Whatever route you choose, make sure your broader contracts align. For example:
- Loan or Facility Agreement: Should align with your budget, include realistic covenants and clearly define events of default.
- Corporate Documents: If you operate a company, ensure your Company Constitution and board processes support borrowing and granting security.
- Commercial Contracts: Major customer, lease or supply agreements might include restrictions or change of control clauses that interact with your finance arrangements.
If you’re buying equipment on finance while also negotiating an AllPAAP GSA for working capital, coordinate timing and PPSR registrations carefully to avoid priority surprises.
Buying Or Selling A Business With Existing GSAs
In business sales, buyers and financiers will search the PPSR against the target entity.

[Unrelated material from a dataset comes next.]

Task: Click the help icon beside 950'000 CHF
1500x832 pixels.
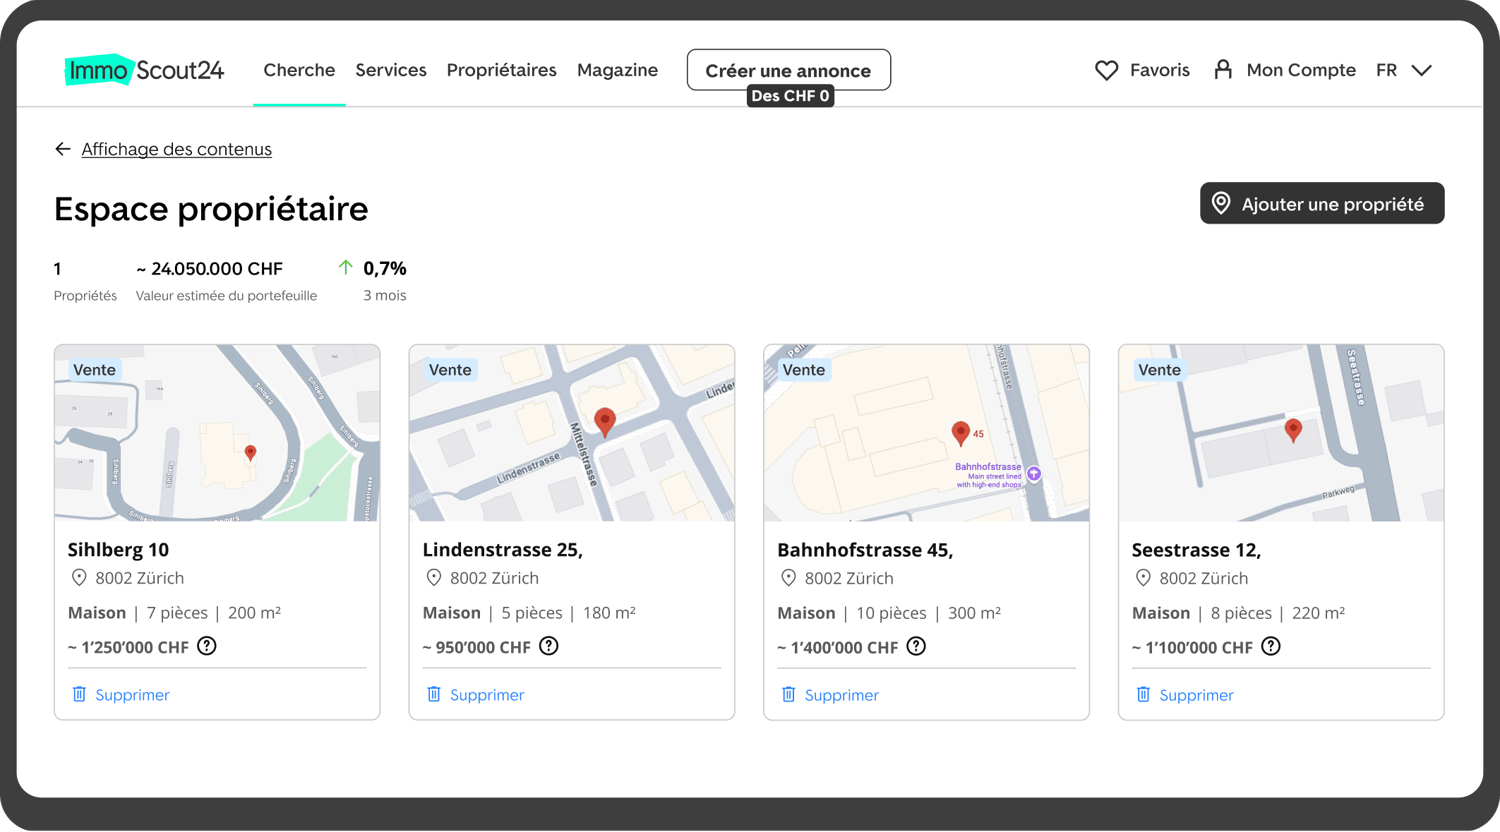Action: [549, 646]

Any registered GSAs will need to be discharged or otherwise addressed before completion. Plan early for discharge conditions and lead times so settlements aren’t delayed by last‑minute PPSR issues.
Do You Always Need A GSA?
No. For small facilities or discrete assets, a specific security interest may be enough. But for larger or revolving facilities, lenders usually require an AllPAAP GSA because it’s simpler to administer and provides broader coverage if there’s a default.
If you’re unsure what’s appropriate, start by mapping your funding needs, assets and future plans - then tailor the security to fit those goals without unnecessarily constraining your operations.
Key Takeaways
- A General Security Agreement (GSA) lets a lender take security over some or all of your company’s personal property to secure a loan or other obligations under the PPSA framework.
- Perfection is commonly achieved by PPSR registration, but the PPSA also recognises perfection by possession or control for certain collateral; timely, accurate registrations help lock in priority.
- Read the collateral scope, covenants and events of default closely, and make sure the terms are practical for your day‑to‑day operations and growth plans.
- On default, the usual enforcement step for a secured lender under a GSA is appointing a receiver to take control of secured assets; administrators are typically appointed by the company (or in limited cases by secured creditors).
- Consider alternatives like specific security interests, PMSIs or bank guarantees where a broad AllPAAP GSA would unnecessarily restrict flexibility.
- Coordinate your Loan Agreement, corporate approvals and PPSR filings, and plan early for discharges on repayment to avoid settlement delays.